• Фрагмент текста:
+--
Владимир Набоков: к бессмертию через слово

Владимир Набоков. Критика. Владимир Набоков: к бессмертию через слово

DOI: 10.24411/1811-1629-2019-11115

Николай Александрович Карпов

К 120-летию со дня рождения Владимира Набокова

NIKOLAI A. KARPOV

VLADIMIR NABOKOV: A WAY TO IMMORTALITY THROUGH THE WORD

Истории литературы известны примеры писателей-билингвов, но Владимир Набоков — пожалуй, единственный в мире художник сло­ва, ставший крупнейшим, признанным мастером сразу в двух литера­турах, а именно в русской и американской. В России его справедливо считают русским писателем, в то время как в США, куда он переехал из Европы в начале Второй Мировой, в 1940 году, его столь же полно­правно причисляют к американским авторам. В одном из поздних ин­тервью Набоков в присущей ему бескомпромиссной манере заявил: «<...> я считаю себя — сейчас — американским писателем, который был некогда писателем русским»1. Правда, расставание с родной речью и пе­реход на английский язык дались автору «Защиты Лужина» и «Дара» не просто тяжело, а вызвали настоящие душевные муки:

Отвяжись — я тебя умоляю!
Вечер страшен, гул жизни затих.
Я беспомощен. Я умираю
от слепых наплываний твоих.

Тот, кто вольно отчизну покинул,
волен выть на вершинах о ней,
но теперь я спустился в долину,
и теперь приближаться не смей2.
+--
• Показанные данные:
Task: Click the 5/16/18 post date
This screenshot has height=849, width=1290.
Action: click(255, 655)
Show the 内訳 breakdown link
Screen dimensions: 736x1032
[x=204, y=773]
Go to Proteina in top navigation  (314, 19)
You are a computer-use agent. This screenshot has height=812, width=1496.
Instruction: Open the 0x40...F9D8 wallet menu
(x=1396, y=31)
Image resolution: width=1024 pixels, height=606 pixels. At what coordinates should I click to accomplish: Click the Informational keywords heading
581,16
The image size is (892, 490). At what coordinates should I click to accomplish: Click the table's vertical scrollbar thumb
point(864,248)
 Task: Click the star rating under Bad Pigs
+--
• Что сделать:
**A.** В каком году, согласно статье о Набокове, писатель переехал из Европы в США?
**B.** Продолжите статью о Набокове сразу после последней приведенной строки стихотворения.
Записи здесь никакой роли не играют.

• Результаты:
**A.** В 1940 году.

**B.**
(«К России», 1939)

В послесловии к роману «Лолита», написанном в 1956 году, Набоков скажет: «Личная моя трагедия — которая не может и не дол­жна кого-либо касаться — это то, что мне пришлось отказаться от природной речи, от моего ничем не стесненного, богатого, бесконечно послушного мне русского слога ради второстепенного сорта английского языка...» (АП, II, 385). А в стихотворении «Какое дело я дурное дело...» (1959) возникнут строчки, которые, наверное, одними из первых приходят на ум отечественному читателю, когда речь захо­дит о Набокове-поэте:

Но как забавно, что в конце абзаца,
корректору и веку вопреки,
тень русской ветки будет колебаться
на мраморе моей руки.
(РП, V, 435)

«Тень русской ветки» на мраморе образу­ет своеобразный узор — один из любимейших у Набокова визуальных образов, символизирую­щих красоту, богатство и то же время труднопостижимость сложно организованного человече­ского бытия. Набоковскую поэтику исследовате­ли называют «игровой» — она основана на разга­дывании тех самых искусных мотивно-стилистических узоров и орнаментов, которыми писатель обильно украшал свои произведения, задавая своему читателю подчас весьма сложные загадки.

Любопытно, что сама личность и биогра­фия Владимира Набокова оказываются в чем-то подобны произведениям: при всматривании в них тоже легко обнаружится достаточно за­гадок и парадоксов, «белых пятен» и «темных мест». Возможно, где-то исследователь-набоковед просто не обладает необходимыми сведениями, а в каких-то случаях «мистер Лолита» (как про­звали писателя американские журналисты) наме­ренно мистифицировал своего читателя.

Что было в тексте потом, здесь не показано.